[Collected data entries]
▬▬▬▬▬▬

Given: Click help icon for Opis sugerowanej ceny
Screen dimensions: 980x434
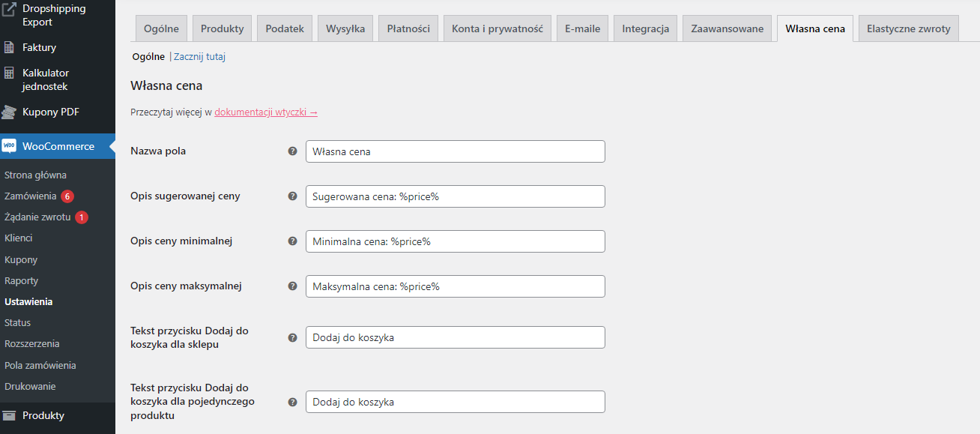Looking at the screenshot, I should pos(293,196).
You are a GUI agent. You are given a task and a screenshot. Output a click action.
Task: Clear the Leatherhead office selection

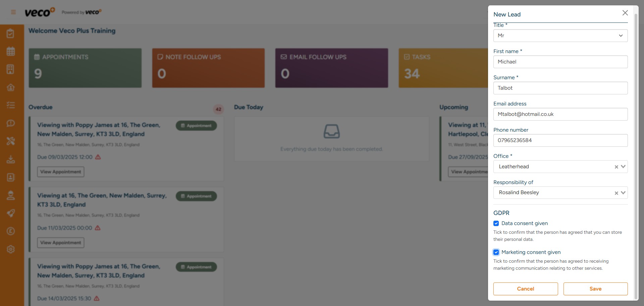tap(616, 167)
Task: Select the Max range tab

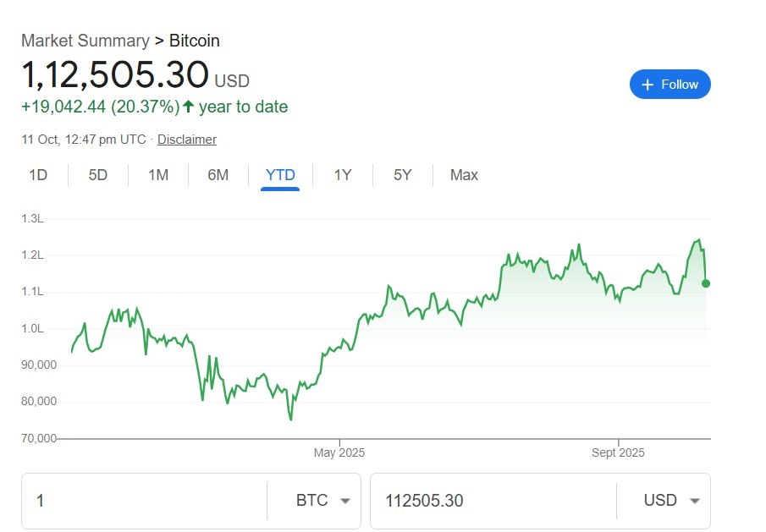Action: coord(464,175)
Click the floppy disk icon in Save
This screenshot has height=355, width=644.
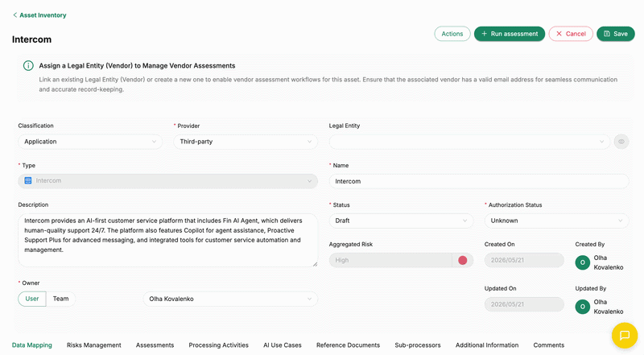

▬▬▬▬▬▬

## TASK TO COMPLETE
An exact copy of the entries above is required; pictures are not part of it.

## TASK OUTPUT
Given: Click help icon for Opis sugerowanej ceny
Screen dimensions: 980x434
Looking at the screenshot, I should pos(293,196).
You are a GUI agent. You are given a task and a screenshot. Output a click action.
Task: Clear the Leatherhead office selection

tap(616, 167)
Task: Select the Max range tab

Action: coord(464,175)
Click the floppy disk icon in Save
This screenshot has height=355, width=644.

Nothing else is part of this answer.